In den neuen Verträgen mit der EU würde unterdessen auch eine Anpassung der Impfstoffe an neue Virusvarianten verlangt, wie Beaune sagte. Es werde dann auch nicht nur für die EU, sondern für alle Abnehmer «ein bisschen teurer». Eine konkrete Summe nannte Beaune nicht, doch wie die  «Financial Times» berichtete, soll die EU für eine Dosis des Impfstoffs des Mainzer Unternehmens Biontech und seines US-Partners Pfizer statt 15,50 Euro künftig 19,50 Euro bezahlen. Der Preis für den Impfstoff von Moderna erhöht sich demnach von 19 Euro auf 21,50 Euro.

Gibt es Gründe gegen eine Auffrischungsimpfung? 

Bisher sind nur wenige Daten zu Auffrischungsimpfungen vorhanden.
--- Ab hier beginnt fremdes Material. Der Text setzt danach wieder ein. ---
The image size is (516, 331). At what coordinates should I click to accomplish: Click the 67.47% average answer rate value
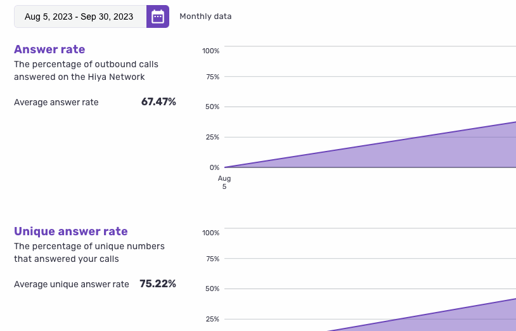(158, 101)
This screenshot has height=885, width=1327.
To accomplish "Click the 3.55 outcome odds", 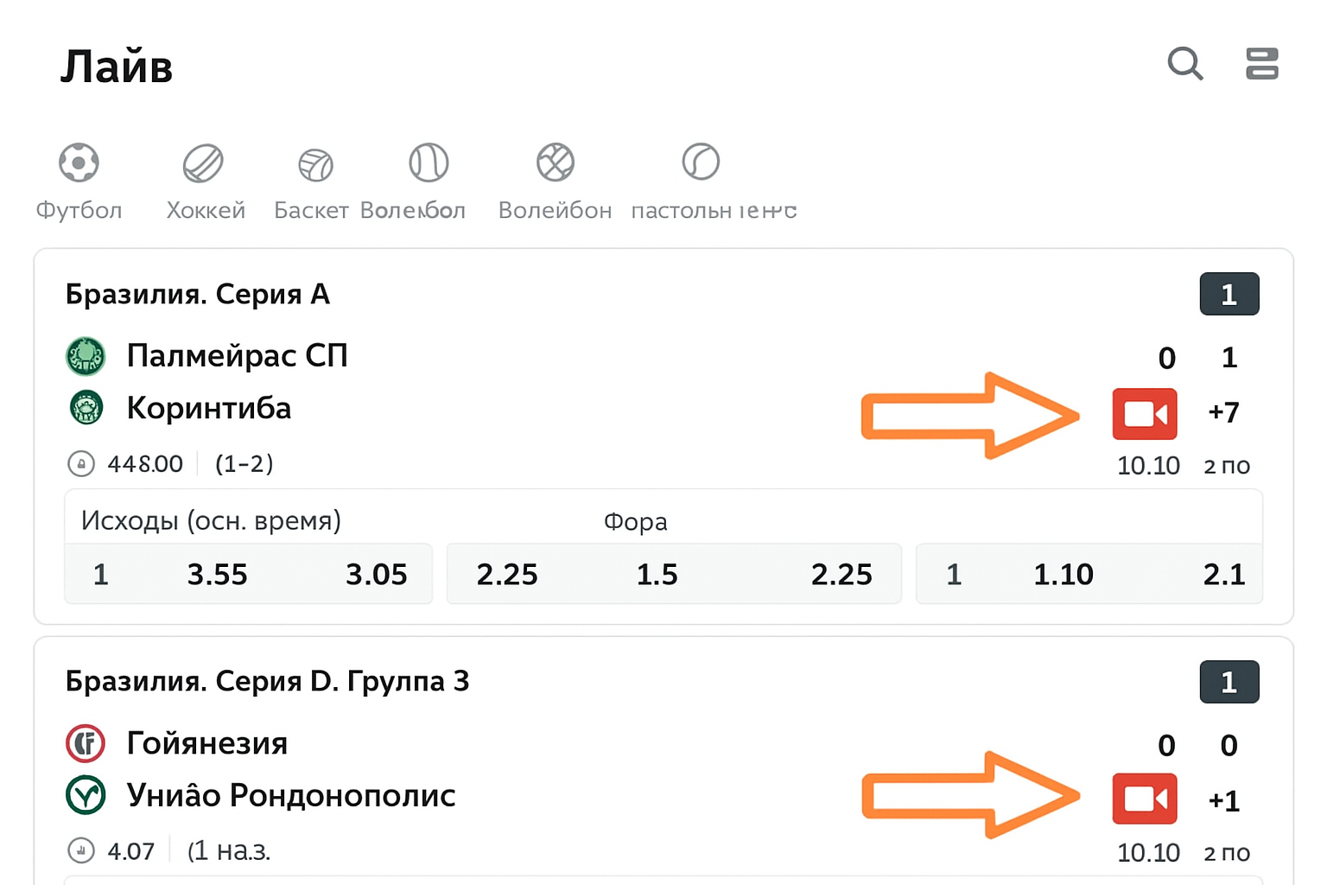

Das deutsche Robert-Koch-Institut (RKI) schreibt dazu aber Ende Juli auf seiner Seite: «Aus immunologischer Sicht spricht – nach aktuellem Kenntnisstand – nichts dagegen, zu einem späteren Zeitpunkt mit einem anderen Covid-19-Impfstoff geimpft zu werden, sei es, um einen mit der Zeit nachlassenden Impfschutz aufzufrischen oder um einen bestehenden, eventuell aber begrenzten Impfschutz (zum Beispiel aufgrund neuer Virusvarianten) noch zu verbessern.» 

Kritisch sehen jedoch einige Experten die Tatsache, dass die reichen Länder des Westens bereits von einer dritten Impfung reden, wohingegen in den ärmeren Ländern ein grosser Teil der Menschen noch gar keine Impfung erhalten habe und gerade Ältere und Risikopatienten hier noch ein sehr grosses Risiko zu tragen haben. Auch geben sie zu bedenken, dass hier ein idealer Nährboden für gefährliche Varianten gegeben sei – die auch wieder in den reicheren Ländern landen werden. 

Die Weltgesundheitsorganisation forderte deshalb am Mittwoch einen vorübergehenden Stopp von Auffrischimpfungen. «Länder mit hohen Einkommen haben 100 Impfdosen pro 100 Einwohner verabreicht», sagte WHO-Chef Tedros Adhanom Ghebreyesus. «Gleichzeitig konnten Länder mit niedrigen Einkommen nur 1,5 Dosen pro 100 Menschen verabreichen, weil ihnen Impfstoff fehlt. Wir brauchen dringend eine Kehrtwende, sodass die Mehrheit der Impfstoffe in Länder mit niedrigen statt hohen Einkommen geht.»